Penghargaan yang disebutkan diterima secara langsung oleh Direktur Human Capital & Compliance BNI, Mucharom, di area Jakarta, Hari Senin (25/11/2024). Hal ini sekaligus menjadi bukti komitmen BNI pada menerapkan kemudian menegakkan prinsip Good Corporate Governance (GCG) secara konsisten lalu berkelanjutan.
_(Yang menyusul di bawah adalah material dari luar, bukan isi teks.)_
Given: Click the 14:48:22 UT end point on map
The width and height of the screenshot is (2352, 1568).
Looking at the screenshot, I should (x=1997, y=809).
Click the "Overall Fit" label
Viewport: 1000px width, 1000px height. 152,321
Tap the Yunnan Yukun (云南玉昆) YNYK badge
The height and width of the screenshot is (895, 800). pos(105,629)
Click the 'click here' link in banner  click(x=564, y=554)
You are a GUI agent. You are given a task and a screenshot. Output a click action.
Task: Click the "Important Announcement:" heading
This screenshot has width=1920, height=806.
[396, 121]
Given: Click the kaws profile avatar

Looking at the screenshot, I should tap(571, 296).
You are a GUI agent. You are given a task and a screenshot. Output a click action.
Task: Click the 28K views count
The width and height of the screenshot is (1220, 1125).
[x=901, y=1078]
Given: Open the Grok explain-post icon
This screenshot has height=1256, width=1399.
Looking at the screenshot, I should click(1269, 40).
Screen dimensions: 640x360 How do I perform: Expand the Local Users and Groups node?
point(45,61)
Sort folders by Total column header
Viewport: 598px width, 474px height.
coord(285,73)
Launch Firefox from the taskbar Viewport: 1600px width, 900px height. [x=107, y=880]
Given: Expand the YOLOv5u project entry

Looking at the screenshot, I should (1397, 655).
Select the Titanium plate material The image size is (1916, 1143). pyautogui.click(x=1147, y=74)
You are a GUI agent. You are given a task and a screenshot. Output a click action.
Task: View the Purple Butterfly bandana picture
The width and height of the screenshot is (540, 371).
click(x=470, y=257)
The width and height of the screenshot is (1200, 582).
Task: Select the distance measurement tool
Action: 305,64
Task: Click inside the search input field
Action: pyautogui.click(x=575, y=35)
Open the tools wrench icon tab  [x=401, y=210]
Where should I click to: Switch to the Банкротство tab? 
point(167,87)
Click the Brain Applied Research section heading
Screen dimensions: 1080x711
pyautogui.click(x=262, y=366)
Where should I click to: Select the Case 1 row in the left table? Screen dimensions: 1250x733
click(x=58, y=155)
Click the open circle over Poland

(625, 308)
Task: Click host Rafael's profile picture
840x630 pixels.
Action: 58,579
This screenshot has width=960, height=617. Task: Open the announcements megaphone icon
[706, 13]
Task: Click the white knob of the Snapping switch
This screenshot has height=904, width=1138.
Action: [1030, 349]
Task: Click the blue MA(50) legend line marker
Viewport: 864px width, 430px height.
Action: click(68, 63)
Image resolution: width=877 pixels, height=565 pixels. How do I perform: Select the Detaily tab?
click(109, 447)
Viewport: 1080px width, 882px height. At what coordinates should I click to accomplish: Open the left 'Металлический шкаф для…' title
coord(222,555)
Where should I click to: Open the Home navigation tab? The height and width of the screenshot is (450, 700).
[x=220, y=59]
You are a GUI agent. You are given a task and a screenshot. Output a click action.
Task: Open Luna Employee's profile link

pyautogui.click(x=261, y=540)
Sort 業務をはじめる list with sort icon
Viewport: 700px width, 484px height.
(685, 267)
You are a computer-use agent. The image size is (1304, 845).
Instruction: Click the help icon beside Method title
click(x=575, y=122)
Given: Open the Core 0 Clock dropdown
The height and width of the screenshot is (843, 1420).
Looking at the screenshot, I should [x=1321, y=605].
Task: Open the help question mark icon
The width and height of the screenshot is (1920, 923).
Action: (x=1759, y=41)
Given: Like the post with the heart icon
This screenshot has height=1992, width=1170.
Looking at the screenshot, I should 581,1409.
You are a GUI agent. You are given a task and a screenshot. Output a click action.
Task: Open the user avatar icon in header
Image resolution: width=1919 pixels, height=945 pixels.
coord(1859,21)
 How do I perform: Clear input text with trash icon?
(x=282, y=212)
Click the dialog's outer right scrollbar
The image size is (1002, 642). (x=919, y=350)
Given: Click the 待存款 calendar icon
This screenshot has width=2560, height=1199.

Penilaian yang diadakan oleh regu komite juri membuktikan bahwa perubahan BNI dianggap berhasil di mempersiapkan kemudian mengembangkan bidang usaha digital dan juga solusi ekosistem, fokus pada best customer untuk penetrasi dalam bursa global, dan juga menjaga manajemen risiko juga operasional guna mencapai kinerja juga produktivitas yang mana berkelanjutan.
“Kami mengucapkan terima kasih telah lama mempercayakan kami untuk menerima predikat The Most Trusted Companies,” ujar dia, ditulis pada Kamis (28/11/2024).
Dalam rangkaian acara tersebut, Mucharom juga berpartisipasi sebagai narasumber pada salah satu sesi diskusi dengan topik “Strengthening GCG For Maturity & Sustainable Growth.”
“BNI meyakini bahwa pencapaian kinerja yang baik dapat terus dipertahankan secara sustainable di jangka panjang serta berbagai prospek perusahaan yang dimaksud hendak diraih dapat terwujud, apabila Bank dapat melaksanakan prinsip-prinsip GCG secara konsisten,” tutur dia.
Mucharom melanjutkan, BNI bukan hanya sekali berupaya untuk menerapkan praktik berkelanjutan, namun juga memacu penerapan manajemen risiko yang dimaksud dapat terukur maturitas pengelolaannya. BNI sudah menerapkan penilaian Risk Maturity Index sejak 2021, kemudian secara periodik diadakan penyempurnaan, pada mana pada tahun 2023 maturitas pengelolaan manajemen risiko berada pada tempat Good Practice Phase.
Mucharom melanjutkan, di penerapan prinsip GCG, cyber security juga menjadi salah satu faktor krusial ketika ini. “Untuk itu, kami melakukan peningkatan cyber security yang digunakan sejalan dengan global standard practices juga salah satunya adalah BNI yang tersebut secara berkelanjutan dievaluasi oleh Badan Siber juga Sandi Negara (BSSN) sejak tahun 2022, dengan hasil level kematangan BNI sebesar 4,81 pada tahun 2024 yang dimaksud menunjukkan kesiapan juga ketahanan sistem kami untuk menghadapi ancaman cyber security,” papar dia.
Sampai dengan Oktober 2024, BNI berhasil membuktikan kekuatan fundamentalnya pada menghadapi tantangan makroekonomi global yang mana dipengaruhi oleh tekanan inflasi, fluktuasi nilai tukar, dan juga suku bunga. Melalui berbagai langkah antisipatif yang digunakan terfokus pada manajemen risiko yang ketat, BNI mampu menjaga kinerja keuangan yang digunakan solid, sekaligus memitigasi dampak negatif dari faktor eksternal.
“Kami meyakini bahwa implementasi GCG yang konsisten serta penuh komitmen dari segenap pegawai hingga Senior Leader akan menyebabkan BNI berkembang secara sehat dan juga berdampak positif juga terhadap lingkungan, mendapatkan pengakuan dari pemodal maupun stakeholder lainnya, sehingga BNI akan tetap saja sustainable di jangka panjang,” imbuh dia.